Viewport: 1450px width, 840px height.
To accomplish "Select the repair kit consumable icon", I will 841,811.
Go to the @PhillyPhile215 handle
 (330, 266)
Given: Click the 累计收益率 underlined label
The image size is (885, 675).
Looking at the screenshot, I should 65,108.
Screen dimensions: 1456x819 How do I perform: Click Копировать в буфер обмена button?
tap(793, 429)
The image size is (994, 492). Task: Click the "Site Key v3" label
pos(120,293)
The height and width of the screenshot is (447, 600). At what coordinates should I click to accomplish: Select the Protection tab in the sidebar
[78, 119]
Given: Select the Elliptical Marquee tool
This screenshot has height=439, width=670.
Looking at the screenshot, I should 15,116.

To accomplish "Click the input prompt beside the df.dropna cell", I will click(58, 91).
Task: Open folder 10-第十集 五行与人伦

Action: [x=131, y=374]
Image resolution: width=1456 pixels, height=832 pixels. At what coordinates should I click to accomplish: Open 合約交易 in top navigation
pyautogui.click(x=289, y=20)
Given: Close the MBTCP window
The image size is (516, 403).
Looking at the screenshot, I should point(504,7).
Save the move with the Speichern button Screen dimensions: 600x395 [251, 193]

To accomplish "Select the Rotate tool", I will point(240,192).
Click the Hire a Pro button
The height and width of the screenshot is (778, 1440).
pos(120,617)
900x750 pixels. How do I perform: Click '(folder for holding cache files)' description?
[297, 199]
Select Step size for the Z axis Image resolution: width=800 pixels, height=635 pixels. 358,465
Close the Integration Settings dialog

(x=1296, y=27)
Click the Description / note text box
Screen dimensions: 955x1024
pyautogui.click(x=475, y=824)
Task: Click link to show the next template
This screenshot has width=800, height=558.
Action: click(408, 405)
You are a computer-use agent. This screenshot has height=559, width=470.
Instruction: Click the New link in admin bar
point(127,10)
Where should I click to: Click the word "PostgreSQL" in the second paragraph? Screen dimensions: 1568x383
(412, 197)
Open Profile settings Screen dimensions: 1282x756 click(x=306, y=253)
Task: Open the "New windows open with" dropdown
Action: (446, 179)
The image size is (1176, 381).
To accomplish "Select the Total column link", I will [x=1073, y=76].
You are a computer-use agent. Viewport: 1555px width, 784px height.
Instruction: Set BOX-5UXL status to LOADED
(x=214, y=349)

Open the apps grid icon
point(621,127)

EXERCISE DIRECTIONS → Where a line of the records has the string "tool", copy that line.

EXPECTED ANSWER →
Given: Select the Elliptical Marquee tool
To accomplish "Select the Rotate tool", I will point(240,192).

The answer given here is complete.